==== TESTO FORNITO

Oddio, ma che idea si sono fatte? Per una manciata di interviste e articoli dedicati al blog che ho aperto, magari va a finire che il ricordo di questa quarantena per loro assomiglierà a una sorta di reality show??
Dopo i passaggi su SkyTg24 e Radio24, ieri mi hanno invitato su Radio1 Rai. E in questo periodo, per spiegare a Bianca la magìa della radio abbiamo giocato a registrare le nostre voci, improvvisando scenette, da risentire insieme. 

Sono saltate fuori cose divertenti, me lo aspettavo dalla piccola, che inoltre mi ha stupito per dolcezza e lucidità, quando le ho chiesto se avesse capito cosa fa la mamma in ospedale. [Ascolta qui]

In questi momenti salta fuori anche il vero animo da Minions: ad esempio adesso, mentre spadello gli spaghetti le tre voci esplodono in una cover dei Sette Nani, dalla colonna sonora di Biancaneve. [Ascolta qui]

A piatto pronto propongo di mandare una foto alla mamma per mostrarle cosa abbiamo combinato. E un messaggio vocale per dirle che la ricetta era buona e ringraziarla delle polpette. [Ascolta qui]
Bianca, come sempre quando è a pancia piena, comincia lo show. Ride sorniona. E nella sua descrizione la mamma ed io ci trasformiamo in una quindicenne ed un diciassettenne.
Ridiamo tutti.


Sono contento di trascorrere queste giornate con le mie bambine. Talvolta sono infinite. Liste lunghissime di piccole cose da fare e raffiche di domande alle quali rispondere. Criceto nella ruota di una gabbia ferma. Ma con Internet, dunque: se tu non vai al lavoro, il lavoro viene da te.

========
==== RIGHE FORNITE

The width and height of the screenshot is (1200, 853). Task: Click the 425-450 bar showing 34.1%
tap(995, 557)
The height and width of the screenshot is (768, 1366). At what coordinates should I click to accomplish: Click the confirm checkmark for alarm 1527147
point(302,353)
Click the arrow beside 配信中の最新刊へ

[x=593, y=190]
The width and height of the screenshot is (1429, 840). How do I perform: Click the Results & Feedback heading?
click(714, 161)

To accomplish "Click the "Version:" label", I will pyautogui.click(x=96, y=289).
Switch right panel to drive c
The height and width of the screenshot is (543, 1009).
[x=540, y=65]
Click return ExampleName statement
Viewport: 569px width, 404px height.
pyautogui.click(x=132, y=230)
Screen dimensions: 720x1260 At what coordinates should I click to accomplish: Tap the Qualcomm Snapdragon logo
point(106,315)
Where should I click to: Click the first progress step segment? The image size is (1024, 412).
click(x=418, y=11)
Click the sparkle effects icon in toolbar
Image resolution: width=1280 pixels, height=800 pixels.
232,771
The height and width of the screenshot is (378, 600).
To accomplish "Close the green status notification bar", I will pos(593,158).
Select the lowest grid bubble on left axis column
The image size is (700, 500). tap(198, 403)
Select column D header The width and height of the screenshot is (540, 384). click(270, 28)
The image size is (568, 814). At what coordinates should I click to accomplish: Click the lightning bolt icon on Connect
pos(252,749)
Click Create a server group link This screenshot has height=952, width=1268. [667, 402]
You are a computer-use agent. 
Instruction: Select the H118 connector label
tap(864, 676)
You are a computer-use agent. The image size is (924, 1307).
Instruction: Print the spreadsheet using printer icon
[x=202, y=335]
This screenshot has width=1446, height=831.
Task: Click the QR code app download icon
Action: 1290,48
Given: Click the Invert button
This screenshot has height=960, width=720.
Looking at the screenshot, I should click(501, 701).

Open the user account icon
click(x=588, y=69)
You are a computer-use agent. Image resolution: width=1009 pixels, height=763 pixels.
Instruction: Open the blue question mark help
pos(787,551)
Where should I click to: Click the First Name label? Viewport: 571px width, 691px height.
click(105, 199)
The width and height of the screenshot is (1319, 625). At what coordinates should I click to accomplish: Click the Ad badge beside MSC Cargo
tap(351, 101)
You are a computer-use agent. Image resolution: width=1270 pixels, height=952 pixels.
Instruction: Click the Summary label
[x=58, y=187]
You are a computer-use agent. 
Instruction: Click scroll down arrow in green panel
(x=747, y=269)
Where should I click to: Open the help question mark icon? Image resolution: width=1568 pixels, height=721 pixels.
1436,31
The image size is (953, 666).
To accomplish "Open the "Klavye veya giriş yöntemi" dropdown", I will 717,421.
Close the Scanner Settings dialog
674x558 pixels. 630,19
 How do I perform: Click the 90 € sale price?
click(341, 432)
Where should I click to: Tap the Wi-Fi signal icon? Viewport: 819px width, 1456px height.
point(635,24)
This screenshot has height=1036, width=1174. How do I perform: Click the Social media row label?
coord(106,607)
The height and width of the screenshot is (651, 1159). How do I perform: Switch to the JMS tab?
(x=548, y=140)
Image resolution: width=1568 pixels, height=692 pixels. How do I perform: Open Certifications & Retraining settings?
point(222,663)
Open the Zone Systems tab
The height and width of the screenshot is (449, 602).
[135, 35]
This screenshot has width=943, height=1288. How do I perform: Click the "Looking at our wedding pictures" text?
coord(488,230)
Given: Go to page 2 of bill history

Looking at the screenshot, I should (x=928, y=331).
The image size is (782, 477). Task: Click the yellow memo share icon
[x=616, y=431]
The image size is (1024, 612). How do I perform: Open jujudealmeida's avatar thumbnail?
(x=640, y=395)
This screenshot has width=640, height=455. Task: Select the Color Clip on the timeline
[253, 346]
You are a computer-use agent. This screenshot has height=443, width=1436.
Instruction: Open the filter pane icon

========

= COSA FARAI =
Riporta per intero il testo sulla quarantena, senza cambiare nulla.

= ESERCIZIO SVOLTO =
Oddio, ma che idea si sono fatte? Per una manciata di interviste e articoli dedicati al blog che ho aperto, magari va a finire che il ricordo di questa quarantena per loro assomiglierà a una sorta di reality show??
Dopo i passaggi su SkyTg24 e Radio24, ieri mi hanno invitato su Radio1 Rai. E in questo periodo, per spiegare a Bianca la magìa della radio abbiamo giocato a registrare le nostre voci, improvvisando scenette, da risentire insieme. 

Sono saltate fuori cose divertenti, me lo aspettavo dalla piccola, che inoltre mi ha stupito per dolcezza e lucidità, quando le ho chiesto se avesse capito cosa fa la mamma in ospedale. [Ascolta qui]

In questi momenti salta fuori anche il vero animo da Minions: ad esempio adesso, mentre spadello gli spaghetti le tre voci esplodono in una cover dei Sette Nani, dalla colonna sonora di Biancaneve. [Ascolta qui]

A piatto pronto propongo di mandare una foto alla mamma per mostrarle cosa abbiamo combinato. E un messaggio vocale per dirle che la ricetta era buona e ringraziarla delle polpette. [Ascolta qui]
Bianca, come sempre quando è a pancia piena, comincia lo show. Ride sorniona. E nella sua descrizione la mamma ed io ci trasformiamo in una quindicenne ed un diciassettenne.
Ridiamo tutti.


Sono contento di trascorrere queste giornate con le mie bambine. Talvolta sono infinite. Liste lunghissime di piccole cose da fare e raffiche di domande alle quali rispondere. Criceto nella ruota di una gabbia ferma. Ma con Internet, dunque: se tu non vai al lavoro, il lavoro viene da te.